Based on the escalation and other duplicate report, can be a valid medium, severity is not high

0xRan4212

Escalate for 10 USDC.

I disagree with the downgrade to medium, even though I had originally reported this issue with a medium severity (see my report on 209).

The sponsor considered realistic the scenario where the user can control the tokenId value, so much so that stated that after audit they will explicitly prevent it that case (see the sponsor comment on report 179).

Before the sponsor acknowledgment, as I said on my report, the exploitability was theoretical, therefore a medium severity was adequate. Basically, it violated the "attack path is possible with reasonable assumptions that mimic on-chain conditions" requirement from the high severity definition here. However, post-acknowledgment I strongly believe this requirement is now satisfied.

sherlock-admin

Escalate for 10 USDC.

I disagree with the downgrade to medium, even though I had originally reported this issue with a medium severity (see my report on 209).

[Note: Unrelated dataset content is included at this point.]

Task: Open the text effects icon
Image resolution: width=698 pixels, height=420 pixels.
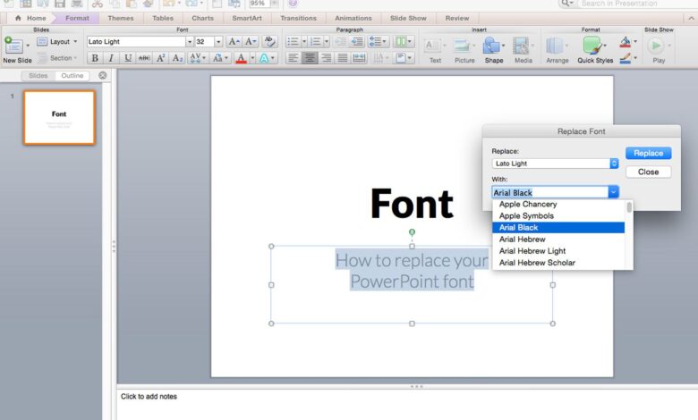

The sponsor considered realistic the scenario where the user can control the tokenId value, so much so that stated that after audit they will explicitly prevent it that case (see the sponsor comment on report 179).

Before the sponsor acknowledgment, as I said on my report, the exploitability was theoretical, therefore a medium severity was adequate. Basically, it violated the "attack path is possible with reasonable assumptions that mimic on-chain conditions" requirement from the high severity definition here. However, post-acknowledgment I strongly believe this requirement is now satisfied.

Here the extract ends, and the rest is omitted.